Underground America by Peter Orner

Underground America by Peter Orner

Author:Peter Orner
Language: eng
Format: epub
ISBN: 9781940450940
Publisher: McSweeney's
Published: 2015-09-17T04:00:00+00:00


WALKING TO THEIR DEATHS

A few weeks after I got the job at the real estate company, in September of 2004, I started an organization on campus to help local farmworkers. I glow a little when I talk about it because it’s something that I created.

I had come back from North Carolina full of fire and a revolutionary spirit. We’d had students selected for this internship every year before that, but no one had come back and done anything. I couldn’t understand, after seeing all that—what was going on in the fields—for ten weeks, that no one would want to come back and continue the fight. I said to myself, I have to do it. We have to keep educating people about the issues.

So I got some students together at school and talked to them about what I wanted to do. The Taco Bell boycott was still going on at that time, so we did a lot of demonstrations on campus. We visited classrooms and spoke at different events. And then, finally, Yum! Brands, which owns Taco Bell, agreed not to buy tomatoes from that particular grower any more.

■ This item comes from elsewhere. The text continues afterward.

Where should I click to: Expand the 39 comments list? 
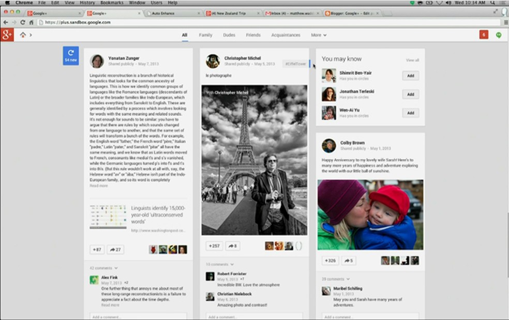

We also helped with passing the Emergency Heat bill5 into law in California, to reduce the number of deaths from heat stress in farmworkers. So many farmworkers were dying from heat exhaustion. We helped organize a press conference with one of our state senators, and we were the only student organization there. It was in the middle of a field, at twelve o’clock noon, right when the sun is strongest. All these reporters had to walk through the dirt and sit on buckets and listen to a state senator talk about why it was so important to get this law passed.

The Heat Illness Prevention section of the General Industry Safety Orders adopted in California on June 15, 2006.

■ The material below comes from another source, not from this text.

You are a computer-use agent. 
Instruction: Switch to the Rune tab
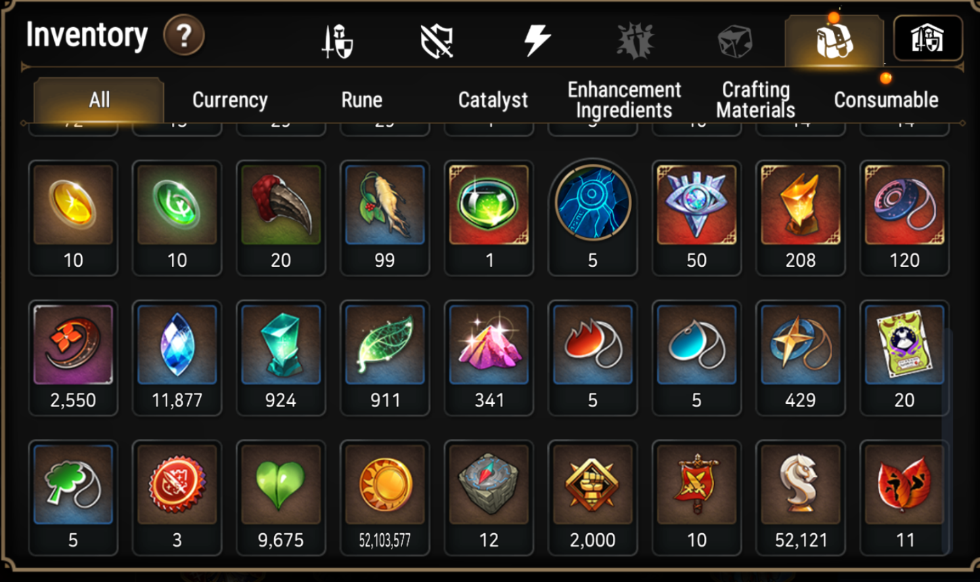pos(361,100)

Another student and I dressed up in all black. We were supposed to be grim reapers. We had crosses and flowers and candles for three men who had just passed away of heat exhaustion, one right after the other. We were basically representing that if the law didn’t pass, then when the workers walked toward the field, they were walking to their deaths. We almost passed out from heat exhaustion ourselves, but it all went great.

As a result of the law, farmers had to provide a shaded area. And a shaded area is not a tree. They had to provide a canopy or something like that. And they had to provide drinking water for farmworkers. The law also said that farmworkers could not be penalized for taking breaks if they felt sick. Before that, farmworkers wouldn’t take breaks for water or to rest for fear of being sent home or not being called to work the next day.

After that, we started getting up to thirty people or more at our meetings. But now the membership has dwindled. I was president for two years, but this past year somebody else has been president. I guess nobody runs something as well as the person who created it.